◆ Extracted data:
╭──
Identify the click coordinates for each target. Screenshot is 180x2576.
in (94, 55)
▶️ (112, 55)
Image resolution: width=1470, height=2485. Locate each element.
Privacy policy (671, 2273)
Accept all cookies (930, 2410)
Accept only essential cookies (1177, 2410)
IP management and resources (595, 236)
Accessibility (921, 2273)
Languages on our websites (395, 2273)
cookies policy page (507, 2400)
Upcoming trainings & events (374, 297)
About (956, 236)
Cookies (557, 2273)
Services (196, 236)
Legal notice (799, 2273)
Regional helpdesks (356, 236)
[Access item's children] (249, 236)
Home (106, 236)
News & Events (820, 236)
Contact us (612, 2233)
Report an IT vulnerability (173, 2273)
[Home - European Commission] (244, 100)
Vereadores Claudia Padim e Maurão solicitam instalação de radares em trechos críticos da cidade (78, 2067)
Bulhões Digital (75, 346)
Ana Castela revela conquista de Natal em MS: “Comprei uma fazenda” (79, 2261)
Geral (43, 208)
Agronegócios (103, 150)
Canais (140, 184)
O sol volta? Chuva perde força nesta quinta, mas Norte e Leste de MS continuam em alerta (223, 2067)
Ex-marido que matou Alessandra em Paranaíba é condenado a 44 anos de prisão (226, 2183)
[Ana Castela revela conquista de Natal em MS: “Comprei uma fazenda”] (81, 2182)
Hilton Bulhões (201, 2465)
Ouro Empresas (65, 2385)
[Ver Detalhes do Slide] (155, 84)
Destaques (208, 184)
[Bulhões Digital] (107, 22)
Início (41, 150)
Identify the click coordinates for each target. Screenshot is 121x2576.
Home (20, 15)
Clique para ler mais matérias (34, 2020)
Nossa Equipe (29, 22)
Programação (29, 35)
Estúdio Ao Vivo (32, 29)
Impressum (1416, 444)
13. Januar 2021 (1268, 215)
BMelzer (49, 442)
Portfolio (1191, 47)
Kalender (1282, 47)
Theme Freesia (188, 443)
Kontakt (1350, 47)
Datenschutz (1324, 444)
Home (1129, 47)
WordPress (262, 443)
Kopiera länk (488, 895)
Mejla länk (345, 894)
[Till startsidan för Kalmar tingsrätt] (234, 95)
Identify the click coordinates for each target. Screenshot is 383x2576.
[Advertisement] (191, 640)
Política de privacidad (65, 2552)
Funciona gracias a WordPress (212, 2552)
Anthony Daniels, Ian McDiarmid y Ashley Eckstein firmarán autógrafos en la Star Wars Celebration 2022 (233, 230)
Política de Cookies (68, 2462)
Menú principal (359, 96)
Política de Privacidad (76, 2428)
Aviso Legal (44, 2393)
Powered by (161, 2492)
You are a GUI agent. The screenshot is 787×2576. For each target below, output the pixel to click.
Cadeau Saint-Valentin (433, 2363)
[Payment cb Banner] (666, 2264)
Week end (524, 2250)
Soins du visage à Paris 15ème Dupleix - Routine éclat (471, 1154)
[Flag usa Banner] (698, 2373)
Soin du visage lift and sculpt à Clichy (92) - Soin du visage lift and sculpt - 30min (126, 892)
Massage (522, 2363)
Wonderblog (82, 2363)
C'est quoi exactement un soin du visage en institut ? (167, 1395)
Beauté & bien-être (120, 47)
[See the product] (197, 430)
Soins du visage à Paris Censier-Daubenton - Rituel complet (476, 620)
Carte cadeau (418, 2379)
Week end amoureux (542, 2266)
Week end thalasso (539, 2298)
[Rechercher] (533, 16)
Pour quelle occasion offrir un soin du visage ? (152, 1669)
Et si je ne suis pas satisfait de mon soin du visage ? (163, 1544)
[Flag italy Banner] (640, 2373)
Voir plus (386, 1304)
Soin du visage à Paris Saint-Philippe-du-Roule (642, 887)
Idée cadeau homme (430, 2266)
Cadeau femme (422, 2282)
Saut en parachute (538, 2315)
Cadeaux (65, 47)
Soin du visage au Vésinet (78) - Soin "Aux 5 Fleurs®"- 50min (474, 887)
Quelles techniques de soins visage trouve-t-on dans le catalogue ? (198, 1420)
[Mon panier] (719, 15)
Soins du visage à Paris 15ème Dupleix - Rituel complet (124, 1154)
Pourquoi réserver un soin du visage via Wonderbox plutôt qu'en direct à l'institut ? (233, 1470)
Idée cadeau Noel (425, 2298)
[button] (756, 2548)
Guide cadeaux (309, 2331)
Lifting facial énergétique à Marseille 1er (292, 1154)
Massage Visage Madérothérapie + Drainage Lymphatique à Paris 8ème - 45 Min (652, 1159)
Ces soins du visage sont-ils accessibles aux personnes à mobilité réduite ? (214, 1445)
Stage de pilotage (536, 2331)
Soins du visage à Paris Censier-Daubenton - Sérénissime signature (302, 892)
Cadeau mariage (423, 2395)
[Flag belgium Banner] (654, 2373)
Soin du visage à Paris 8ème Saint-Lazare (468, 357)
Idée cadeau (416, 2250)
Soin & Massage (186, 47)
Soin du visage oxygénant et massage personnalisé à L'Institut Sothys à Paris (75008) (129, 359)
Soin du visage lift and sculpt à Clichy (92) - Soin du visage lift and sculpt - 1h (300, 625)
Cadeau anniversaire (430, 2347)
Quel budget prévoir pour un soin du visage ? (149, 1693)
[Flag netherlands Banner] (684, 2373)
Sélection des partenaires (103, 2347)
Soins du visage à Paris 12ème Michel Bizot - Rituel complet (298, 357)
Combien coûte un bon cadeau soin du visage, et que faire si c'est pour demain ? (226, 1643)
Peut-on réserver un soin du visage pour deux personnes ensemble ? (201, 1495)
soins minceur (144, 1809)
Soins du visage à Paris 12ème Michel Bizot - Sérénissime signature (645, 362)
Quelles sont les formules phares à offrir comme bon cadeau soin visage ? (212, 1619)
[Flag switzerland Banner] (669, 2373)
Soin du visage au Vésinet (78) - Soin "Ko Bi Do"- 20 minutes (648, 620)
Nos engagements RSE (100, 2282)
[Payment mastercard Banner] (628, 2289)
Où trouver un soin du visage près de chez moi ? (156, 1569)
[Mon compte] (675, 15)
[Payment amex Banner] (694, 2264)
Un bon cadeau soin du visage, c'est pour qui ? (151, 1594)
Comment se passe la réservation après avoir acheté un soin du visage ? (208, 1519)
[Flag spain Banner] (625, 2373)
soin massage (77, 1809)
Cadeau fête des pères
╰──
◆ Assignment:
Your task is to repeat every entry above exactly.

◆ Answer to the exercise:
Identify the click coordinates for each target. Screenshot is 180x2576.
in (94, 55)
▶️ (112, 55)
Image resolution: width=1470, height=2485. Locate each element.
Privacy policy (671, 2273)
Accept all cookies (930, 2410)
Accept only essential cookies (1177, 2410)
IP management and resources (595, 236)
Accessibility (921, 2273)
Languages on our websites (395, 2273)
cookies policy page (507, 2400)
Upcoming trainings & events (374, 297)
About (956, 236)
Cookies (557, 2273)
Services (196, 236)
Legal notice (799, 2273)
Regional helpdesks (356, 236)
[Access item's children] (249, 236)
Home (106, 236)
News & Events (820, 236)
Contact us (612, 2233)
Report an IT vulnerability (173, 2273)
[Home - European Commission] (244, 100)
Vereadores Claudia Padim e Maurão solicitam instalação de radares em trechos críticos da cidade (78, 2067)
Bulhões Digital (75, 346)
Ana Castela revela conquista de Natal em MS: “Comprei uma fazenda” (79, 2261)
Geral (43, 208)
Agronegócios (103, 150)
Canais (140, 184)
O sol volta? Chuva perde força nesta quinta, mas Norte e Leste de MS continuam em alerta (223, 2067)
Ex-marido que matou Alessandra em Paranaíba é condenado a 44 anos de prisão (226, 2183)
[Ana Castela revela conquista de Natal em MS: “Comprei uma fazenda”] (81, 2182)
Hilton Bulhões (201, 2465)
Ouro Empresas (65, 2385)
[Ver Detalhes do Slide] (155, 84)
Destaques (208, 184)
[Bulhões Digital] (107, 22)
Início (41, 150)
Identify the click coordinates for each target. Screenshot is 121x2576.
Home (20, 15)
Clique para ler mais matérias (34, 2020)
Nossa Equipe (29, 22)
Programação (29, 35)
Estúdio Ao Vivo (32, 29)
Impressum (1416, 444)
13. Januar 2021 (1268, 215)
BMelzer (49, 442)
Portfolio (1191, 47)
Kalender (1282, 47)
Theme Freesia (188, 443)
Kontakt (1350, 47)
Datenschutz (1324, 444)
Home (1129, 47)
WordPress (262, 443)
Kopiera länk (488, 895)
Mejla länk (345, 894)
[Till startsidan för Kalmar tingsrätt] (234, 95)
Identify the click coordinates for each target. Screenshot is 383x2576.
[Advertisement] (191, 640)
Política de privacidad (65, 2552)
Funciona gracias a WordPress (212, 2552)
Anthony Daniels, Ian McDiarmid y Ashley Eckstein firmarán autógrafos en la Star Wars Celebration 2022 (233, 230)
Política de Cookies (68, 2462)
Menú principal (359, 96)
Política de Privacidad (76, 2428)
Aviso Legal (44, 2393)
Powered by (161, 2492)
You are a GUI agent. The screenshot is 787×2576. For each target below, output the pixel to click.
Cadeau Saint-Valentin (433, 2363)
[Payment cb Banner] (666, 2264)
Week end (524, 2250)
Soins du visage à Paris 15ème Dupleix - Routine éclat (471, 1154)
[Flag usa Banner] (698, 2373)
Soin du visage lift and sculpt à Clichy (92) - Soin du visage lift and sculpt - 30min (126, 892)
Massage (522, 2363)
Wonderblog (82, 2363)
C'est quoi exactement un soin du visage en institut ? (167, 1395)
Beauté & bien-être (120, 47)
[See the product] (197, 430)
Soins du visage à Paris Censier-Daubenton - Rituel complet (476, 620)
Carte cadeau (418, 2379)
Week end amoureux (542, 2266)
Week end thalasso (539, 2298)
[Rechercher] (533, 16)
Pour quelle occasion offrir un soin du visage ? (152, 1669)
Et si je ne suis pas satisfait de mon soin du visage ? (163, 1544)
[Flag italy Banner] (640, 2373)
Voir plus (386, 1304)
Soin du visage à Paris Saint-Philippe-du-Roule (642, 887)
Idée cadeau homme (430, 2266)
Cadeau femme (422, 2282)
Saut en parachute (538, 2315)
Cadeaux (65, 47)
Soin du visage au Vésinet (78) - Soin "Aux 5 Fleurs®"- 50min (474, 887)
Quelles techniques de soins visage trouve-t-on dans le catalogue ? (198, 1420)
[Mon panier] (719, 15)
Soins du visage à Paris 15ème Dupleix - Rituel complet (124, 1154)
Pourquoi réserver un soin du visage via Wonderbox plutôt qu'en direct à l'institut ? (233, 1470)
Idée cadeau Noel (425, 2298)
[button] (756, 2548)
Guide cadeaux (309, 2331)
Lifting facial énergétique à Marseille 1er (292, 1154)
Massage Visage Madérothérapie + Drainage Lymphatique à Paris 8ème - 45 Min (652, 1159)
Ces soins du visage sont-ils accessibles aux personnes à mobilité réduite ? (214, 1445)
Stage de pilotage (536, 2331)
Soins du visage à Paris Censier-Daubenton - Sérénissime signature (302, 892)
Cadeau mariage (423, 2395)
[Flag belgium Banner] (654, 2373)
Soin du visage à Paris 8ème Saint-Lazare (468, 357)
Idée cadeau (416, 2250)
Soin & Massage (186, 47)
Soin du visage oxygénant et massage personnalisé à L'Institut Sothys à Paris (75008) (129, 359)
Soin du visage lift and sculpt à Clichy (92) - Soin du visage lift and sculpt - 1h (300, 625)
Cadeau anniversaire (430, 2347)
Quel budget prévoir pour un soin du visage ? (149, 1693)
[Flag netherlands Banner] (684, 2373)
Sélection des partenaires (103, 2347)
Soins du visage à Paris 12ème Michel Bizot - Rituel complet (298, 357)
Combien coûte un bon cadeau soin du visage, et que faire si c'est pour demain ? (226, 1643)
Peut-on réserver un soin du visage pour deux personnes ensemble ? (201, 1495)
soins minceur (144, 1809)
Soins du visage à Paris 12ème Michel Bizot - Sérénissime signature (645, 362)
Quelles sont les formules phares à offrir comme bon cadeau soin visage ? (212, 1619)
[Flag switzerland Banner] (669, 2373)
Soin du visage au Vésinet (78) - Soin "Ko Bi Do"- 20 minutes (648, 620)
Nos engagements RSE (100, 2282)
[Payment mastercard Banner] (628, 2289)
Où trouver un soin du visage près de chez moi ? (156, 1569)
[Mon compte] (675, 15)
[Payment amex Banner] (694, 2264)
Un bon cadeau soin du visage, c'est pour qui ? (151, 1594)
Comment se passe la réservation après avoir acheté un soin du visage ? (208, 1519)
[Flag spain Banner] (625, 2373)
soin massage (77, 1809)
Cadeau fête des pères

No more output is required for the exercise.